-- Passage provided start --
Of course I compared the results when using coef
and when using contrasts. They differ but I do not understand why... Obviously it means that coef=4
does not mean "look at the difference between column 4 and the intercept", but what does it mean then?
I hope that the question is understandable. Many thanks in advance!
The design matrix is based on
targets <- data.frame(
Strain = factor(c("WT", "WT", "MU", "MU", "MU"), levels = c("WT", "MU")),
Treatment = factor(c("U", "S", "U", "S", "S"), levels = c("U", "S")))
design <- model.matrix(~ Strain + Strain:Treatment, data = targets)
> targets
## Strain Treatment
## 1 WT U
## 2 WT S
## 3 MU U
## 4 MU S
## 5 MU S
Each row of targets
corresponds to an experimental sample. The design matrix looks like this:
## (Intercept) StrainMU StrainWT:TreatmentS StrainMU:TreatmentS
## 1 1 0 0 0
## 2 1 0 1 0
## 3 1 1 0 0
## 4 1 1 0 1
## 5 1 1 0 1
Again, each row corresponds to an experimental sample. The columns of design
correspond to coefficients that are fitted by limma
and you can read off what combination of coefficients gives the model-fitted value for a given experimental group by comparing the rows of design
with those of targets
.
Looking at coef=4
effectively means that you're testing the null hypothesis that the fourth coefficient (that for StrainMu:TreatmentS
) is zero - it isn't the same as comparing the value of the fourth coefficient against the value of the intercept coefficient.
Think in terms of the fitted value for each of the experimental classes. For a given gene,
if I was a wildtype, unstimulated mouse (as in the first row of design
or targets
), my fitted value would be:
Intercept
if I was a wildtype, stimulated mouse (second row), my fitted value would be:
Intercept + StrainWT:TreatmentS
if I was a mutant, unstimulated mouse (third row), my fitted value would be:
Intercept + StrainMu
if I was a mutant, stimulated mouse (fourth and fifth rows), my fitted value would be:
Intercept + StrainMu + StrainMU:TreatmentS
So the difference between the stimulated and unstimulated group within the mutant strain is:
(Intercept + StrainMU + StrainMU:TreatmentS) - (Intercept + StrainMU)
= StrainMU:TreatmentS
... the coefficient corresponding to the 4th column in the design matrix
Hopefully that was helpful
ps, using coef=4
should give you the same result as using contrast = c(0, 0, 0, 1)
-- Passage provided end --
Exercise requirements:
• 1. Write out the stretch of the design-matrix thread from "The design matrix is" through "data = targets)" word for word.
• 2. For each statement, answer yes or no according to the design-matrix thread, and quote the words that decide it: (a) Looking at coef=4 tests the null hypothesis that the fourth coefficient is zero. (b) The targets table lists three wildtype samples. (c) Using coef=4 should give the same result as using contrast = c(0, 0, 0, 1).
The material after this point is separate from the design-matrix thread.
-- Source material start --
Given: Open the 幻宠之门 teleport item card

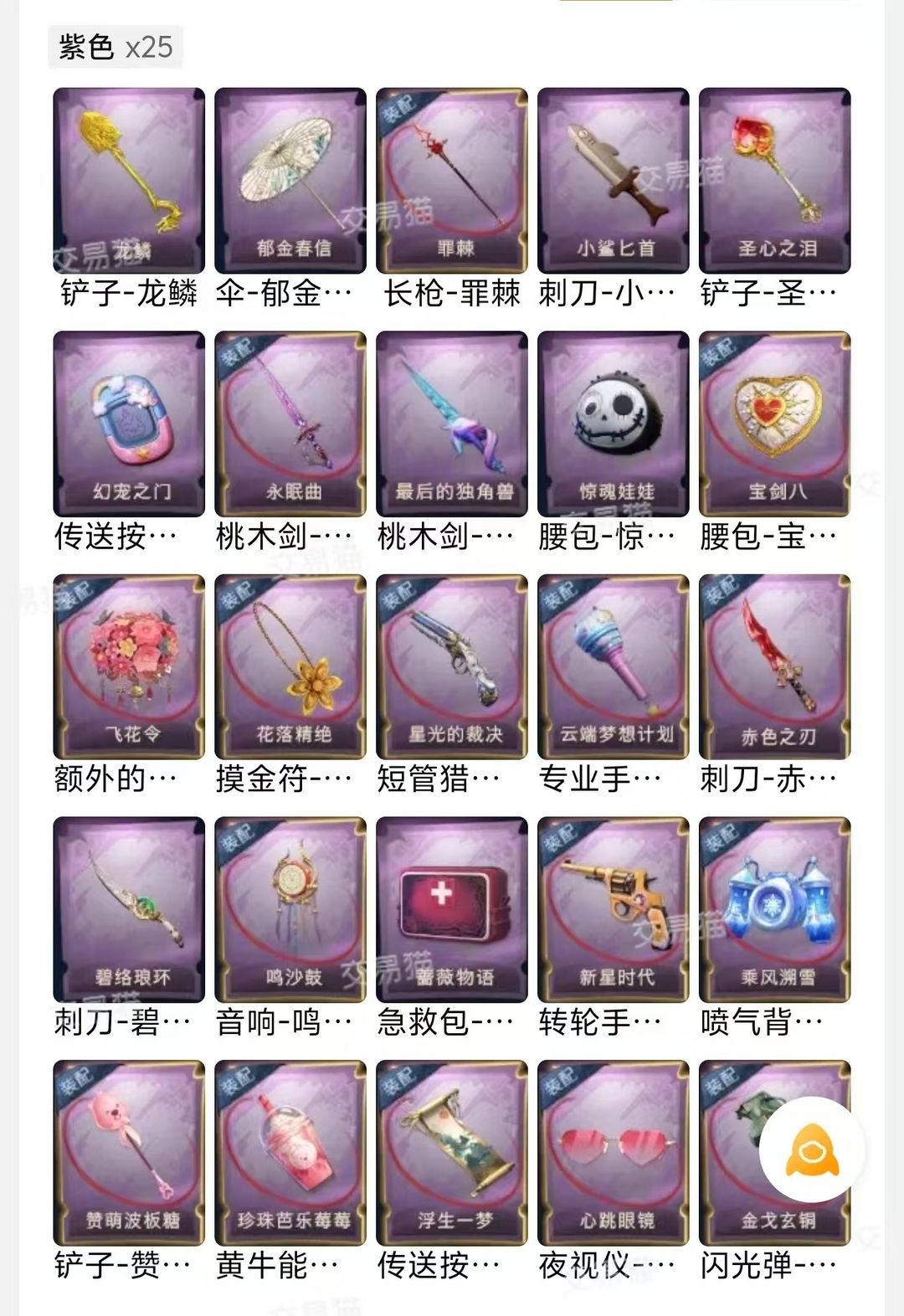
-- Source material end --
Worked answers:
• 1.
The design matrix is based on
targets <- data.frame(
Strain = factor(c("WT", "WT", "MU", "MU", "MU"), levels = c("WT", "MU")),
Treatment = factor(c("U", "S", "U", "S", "S"), levels = c("U", "S")))
design <- model.matrix(~ Strain + Strain:Treatment, data = targets)

• 2.
(a) Yes: "you're testing the null hypothesis that the fourth coefficient"
(b) No: "Strain = factor(c("WT", "WT", "MU", "MU", "MU"), levels = c("WT", "MU")),"
(c) Yes: "should give you the same result as using contrast = c(0, 0, 0, 1)"